W lipcu młodzież w wieku od 12 do 17 lat wyjechała na w obóz żeglarsko – konny, do miejscowości Lewałd Wielki, w okolicy historycznych Pól Grunwaldzkich. Obok zwiedzania i udziału w inscenizacji Bitwy pod Grunwaldem, uczestnicy obozu zdobywali swoje pierwsze żeglarskie szlify wodach jezior Dąbrowa Mała i Dąbrowa Wielka.

– To nie jedyne, na tym obozie, zajęcia związane z wodą. Grupa odbyła kilkanaście wycieczek kajakowych. Zwiedzanie areału jezior oraz wyprawy na okoliczne kąpieliska czy też po prostu wypady na zakupy do oddalonego o 7 km miasteczka, cieszyły się niemałym wzięciem –
opowiada Tomasz Lysy.

W plan obozu wpisane były również zajęcia hippiczne: nauka i doskonalenie jazdy konnej. Jednak największą atrakcją obozu była piesza wyprawa survivalowa, zakończona przejściem nad 15 metrową przepaścią. Obozowicze z pomocą instruktorów sami zbudowali most linowy, o długości około 45m rozciągnięty pomiędzy filarami nieistniejącego mostu kolejowego.
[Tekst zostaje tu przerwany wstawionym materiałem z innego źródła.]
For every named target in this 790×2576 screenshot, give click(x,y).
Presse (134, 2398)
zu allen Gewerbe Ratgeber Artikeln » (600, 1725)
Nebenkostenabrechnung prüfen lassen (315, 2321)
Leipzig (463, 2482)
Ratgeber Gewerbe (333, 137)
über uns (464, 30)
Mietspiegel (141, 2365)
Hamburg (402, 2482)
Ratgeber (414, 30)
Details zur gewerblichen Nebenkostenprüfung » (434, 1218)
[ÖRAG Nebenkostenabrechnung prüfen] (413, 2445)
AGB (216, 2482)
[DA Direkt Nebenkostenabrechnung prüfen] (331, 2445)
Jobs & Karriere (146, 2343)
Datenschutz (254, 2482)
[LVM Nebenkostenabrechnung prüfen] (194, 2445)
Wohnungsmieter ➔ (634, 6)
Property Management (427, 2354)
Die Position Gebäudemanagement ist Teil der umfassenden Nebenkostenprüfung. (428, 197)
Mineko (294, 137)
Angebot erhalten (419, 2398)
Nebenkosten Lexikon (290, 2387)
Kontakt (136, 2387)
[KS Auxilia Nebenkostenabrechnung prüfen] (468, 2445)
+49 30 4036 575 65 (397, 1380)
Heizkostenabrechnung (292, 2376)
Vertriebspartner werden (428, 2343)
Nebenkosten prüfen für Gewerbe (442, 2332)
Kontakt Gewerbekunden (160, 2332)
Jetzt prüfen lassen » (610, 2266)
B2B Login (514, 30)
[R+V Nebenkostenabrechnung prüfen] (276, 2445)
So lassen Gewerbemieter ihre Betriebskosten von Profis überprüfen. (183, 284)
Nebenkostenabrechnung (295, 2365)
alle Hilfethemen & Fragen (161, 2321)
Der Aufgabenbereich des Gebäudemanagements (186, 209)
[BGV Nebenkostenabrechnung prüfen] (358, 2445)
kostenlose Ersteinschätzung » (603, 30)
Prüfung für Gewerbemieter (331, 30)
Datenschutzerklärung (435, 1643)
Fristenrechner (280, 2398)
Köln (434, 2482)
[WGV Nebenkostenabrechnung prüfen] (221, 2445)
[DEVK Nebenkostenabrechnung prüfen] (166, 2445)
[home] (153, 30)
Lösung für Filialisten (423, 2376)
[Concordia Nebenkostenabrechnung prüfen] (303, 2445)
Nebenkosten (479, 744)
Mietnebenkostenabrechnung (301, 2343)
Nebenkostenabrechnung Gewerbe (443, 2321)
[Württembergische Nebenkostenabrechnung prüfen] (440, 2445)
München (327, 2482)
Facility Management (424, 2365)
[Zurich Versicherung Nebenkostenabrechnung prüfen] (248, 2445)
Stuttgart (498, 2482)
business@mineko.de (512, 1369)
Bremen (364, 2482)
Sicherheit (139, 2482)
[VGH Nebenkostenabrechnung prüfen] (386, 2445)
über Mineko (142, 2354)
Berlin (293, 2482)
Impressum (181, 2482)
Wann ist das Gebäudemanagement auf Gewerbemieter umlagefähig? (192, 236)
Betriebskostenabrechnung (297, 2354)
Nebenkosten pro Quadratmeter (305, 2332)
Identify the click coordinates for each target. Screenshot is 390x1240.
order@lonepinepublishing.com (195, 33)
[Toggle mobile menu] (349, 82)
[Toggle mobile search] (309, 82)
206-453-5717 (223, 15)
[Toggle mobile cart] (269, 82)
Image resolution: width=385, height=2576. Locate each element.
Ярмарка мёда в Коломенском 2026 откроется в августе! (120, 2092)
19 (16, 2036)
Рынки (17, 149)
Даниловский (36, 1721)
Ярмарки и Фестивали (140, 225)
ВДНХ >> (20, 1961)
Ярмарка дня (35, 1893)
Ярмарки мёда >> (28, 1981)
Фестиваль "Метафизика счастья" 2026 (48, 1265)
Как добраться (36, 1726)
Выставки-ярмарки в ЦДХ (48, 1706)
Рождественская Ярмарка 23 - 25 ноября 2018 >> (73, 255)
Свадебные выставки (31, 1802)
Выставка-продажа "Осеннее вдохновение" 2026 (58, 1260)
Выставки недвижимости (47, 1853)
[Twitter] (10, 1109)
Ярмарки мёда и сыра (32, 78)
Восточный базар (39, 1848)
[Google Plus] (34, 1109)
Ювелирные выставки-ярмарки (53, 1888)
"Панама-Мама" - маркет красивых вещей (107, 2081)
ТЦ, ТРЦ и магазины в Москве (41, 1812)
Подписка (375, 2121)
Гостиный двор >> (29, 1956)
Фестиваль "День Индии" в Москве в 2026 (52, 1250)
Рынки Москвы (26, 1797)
W sierpniu z kolei młodsze dzieci od 8-go do 13-go roku życia wyjechały do Cetniewa, dzielnicy Władysławowa na obóz rekreacyjno – rowerowy, w czasie którego biły swoje życiowe rekordy. W sumie wraz z Instruktorami pokonały na rowerach dystans 210 km.

– Na rowerach zwiedziliśmy całe Władysławowo, odwiedziliśmy słynne Chałupy oraz położoną dalej w kierunku Helu, Kuźnicę, a także miejscowość Swarzewo. Odbyła się również piesza wycieczka na Przylądek Rozewie, gdzie zwiedzono najsłynniejszą w Polsce, Latarnię Morską. Tu pragnę dodać, że pogoda nie zawsze nas rozpieszczała –
relacjonuje Tomasz Lysy.

Podczas wycieczek rowerowych i pieszych wędrówek obozowicze często odwiedzali bałtyckie plaże oraz… polskie morze. W trakcie obozu, odbyły się dwie wycieczki kolejowe: do Trójmiasta i na Hel. – Podczas pierwszej wycieczki zwiedziliśmy Gdańsk oraz Sopot, gdzie największe wrażenie wywarło na Dzieciach świeżo przebudowane Molo. Podczas wycieczki na Hel, uczestniczyliśmy w pokazie tzw.”treningu medycznego”, w tamtejszym Fokarium – wspomina organizator wyprawy. Na zakończenie obozu wszyscy uczestnicy udali się w rejs statkiem z portu we Władysławowie.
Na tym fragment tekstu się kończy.